Words: Louise Martin-Chew
Photography: Tom Cogill
Bark painting by Australian Aboriginal artists is described as “one of the most exciting art movements of our time”, by curator Diane Moon, with “its distinguishing feature being cultural connections dating back tens of thousands of years”. It may be for this reason that Aboriginal art has, for so long, compelled passionate interest. The long-awaited USA tour of Madayin: Eight Decades of Aboriginal Australian Bark Painting from Yirrkala organised by the Kluge-Ruhe Aboriginal Art Collection of the University of Virginia in collaboration with Yirrkala’s Buku-Larrŋgay Mulka Centre, invites interest in the way Kluge-Ruhe came about and its trajectory since its acquisition by the University.
The ancient antecedents of Aboriginal art, with their important connections to Country and culture, are now well known in Australia. American professor Edward Ruhe (1923-1989) was an academic who came to Australia to work in 1965, and found his way to bark painting through relationships with individuals. Ruhe developed a collection of bark paintings which continued to grow on his return to the US – well before its status as art was acknowledged. Aboriginal art became a lifelong obsession and he pursued assiduously its change of status (from ethnographic to fine art) through research, exhibitions and catalogues. After his death, John W. Kluge (1914-2010), one of America’s richest men, read about the collection in Ruhe’s obituary in the New York Times. Kluge’s own burgeoning interest in Aboriginal art had been piqued by Dreamings: The Art of Aboriginal Australia, shown at New York’s Asia Society in 1988. His own collection was growing when he acquired the Ruhe collection in 1993.

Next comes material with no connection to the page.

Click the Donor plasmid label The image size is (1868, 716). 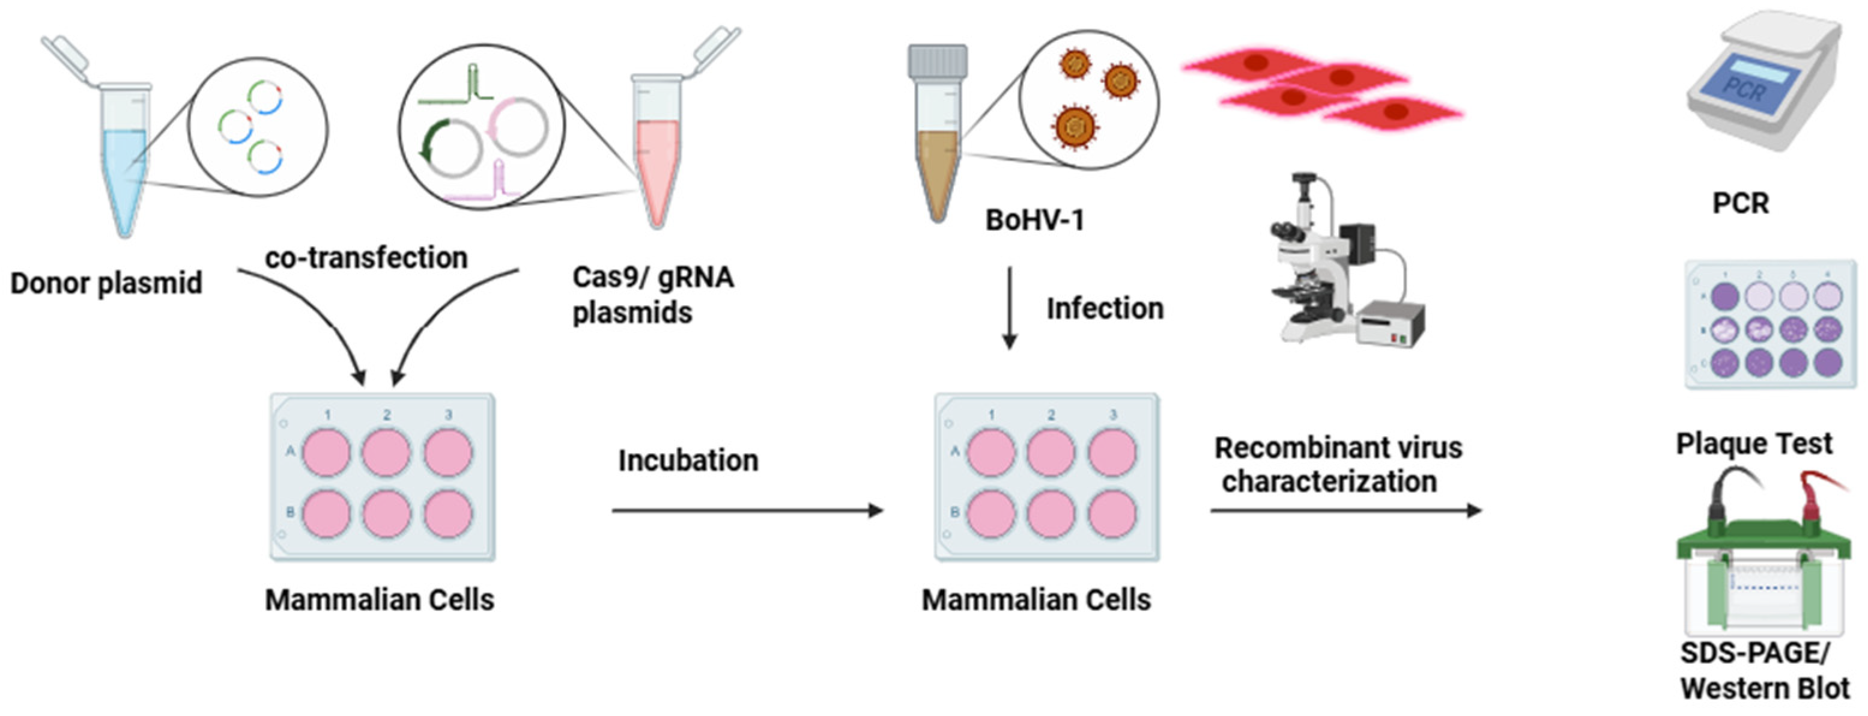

The collection came to the University of Virginia 25 years ago, and since then its international activities and significance have grown apace. Director Margo Smith said, “Our mission is focussed on public education and we take very seriously our responsibility to Indigenous artists and knowledge holders who are the best experts on their art and culture.”
She describes as turning points in the collection’s development the program of artist residencies, which began in 2011 (and supported by the Australia Council since 2013), and Mellon Foundation funding which allowed the employment of curator Henry Skerritt. This has facilitated long term projects like Mayadin. Other research to date traced the legacy of the Dreamings exhibition, which put Aboriginal art on the agenda of American collectors, documented in a 2019 UVA exhibition called Beyond Dreamings. Digitisation and a discovery tool are also allowing increased public access to the collection.
The residency program has been transformative for the Australian artists involved and Kluge-Ruhe. Artists have recently included Kent Morris, Barbara Mbitjana Moore and Sharon Adamson, and Brian Robinson. Smith notes, “The intention of the residency was to integrate Indigenous Australian artists into the academic life of the university, but they became so much more than that. They enabled us to… expand our audience’s understanding of Indigenous Australian art.”
“The artists came prepared to engage in face-to-face dialogues about the most pressing issues facing Black and Indigenous people and people of colour today,” Smith continues. “Our histories may be somewhat different, but we find ourselves in the same places, fighting racism and oppression both in overarching structures and in daily life.”
For Indigenous Australian artists, this research-based collection functions like an outreach. Smith says, “We have been told that the artworks are like emissaries – Djambawa Marawili said it best: ‘The art went first – all those old paintings in the gallery. What follows is reconciliation – and passing the knowledge to America through our art. Because art is really important to us. It represents our soul and our mind.’”
The ethics of collecting have also been rigorously assessed by Kluge-Ruhe’s staff. Smith notes that its paintings and objects were primarily created for sale to non-Indigenous people. ‘These sales were almost always mediated by art centres and gallery owners who had first-hand interactions with artists.” To date, a small quantity of objects that don’t belong in a museum or gallery are being progressively returned to communities. The current strategic plan (2021-26) articulates Kluge-Ruhe’s commitment to increasing both Indigenous leadership and participation in museum activities.
This collection is dynamic, having grown some 30% since it came to the University of Virginia. The importance of bark painting is being widely shared – with links to the past and present extensively profiled by Kluge-Ruhe – far from Australian shores.
Featured image above: (from left) Henry Skerritt, Gabriel Maralngurra, Joe Guymala and Margo Smith in Munguymunguyh (Forever): Celebrating the 30th Anniversary of the John W. Kluge Injalak Commission at the Rotunda, University of Virginia, 2020. Photo: Tom Cogill. Courtesy: Kluge-Ruhe Aboriginal Art Collection of the University of Virginia.
Featured image below: Installation view of Irrititja Kuwarri Tjungu | Past & Present Together: Fifty Years of Papunya Tula Artists, Part 2, 2022 – 2023. Photo: Tom Cogill. Courtesy: Kluge-Ruhe Aboriginal Art Collection of the University of Virginia.